*Exercise brief:* Find every line in the entries that holds the string "Cassette" and report it.

*Stored records:*
━━━━━━━━━━━━━━━━━━━━━━━━━━━━━━

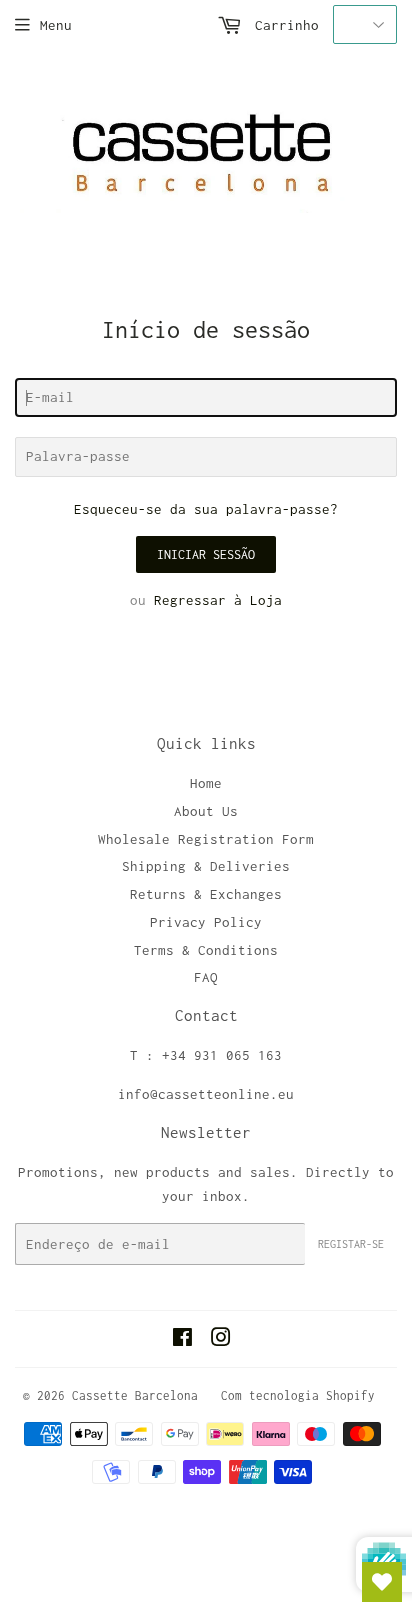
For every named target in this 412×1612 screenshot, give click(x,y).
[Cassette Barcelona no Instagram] (221, 1340)
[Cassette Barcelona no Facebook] (182, 1340)
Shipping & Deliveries (206, 866)
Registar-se (351, 1244)
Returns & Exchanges (206, 894)
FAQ (206, 977)
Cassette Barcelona (135, 1395)
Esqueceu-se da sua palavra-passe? (206, 509)
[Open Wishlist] (382, 1582)
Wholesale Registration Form (206, 839)
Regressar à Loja (218, 600)
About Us (206, 811)
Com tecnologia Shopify (298, 1395)
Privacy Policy (206, 922)
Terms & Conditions (206, 950)
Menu (56, 25)
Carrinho (283, 25)
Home (206, 783)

━━━━━━━━━━━━━━━━━━━━━━━━━━━━━━

*Reply to the exercise:*
[Cassette Barcelona no Instagram] (221, 1340)
[Cassette Barcelona no Facebook] (182, 1340)
Cassette Barcelona (135, 1395)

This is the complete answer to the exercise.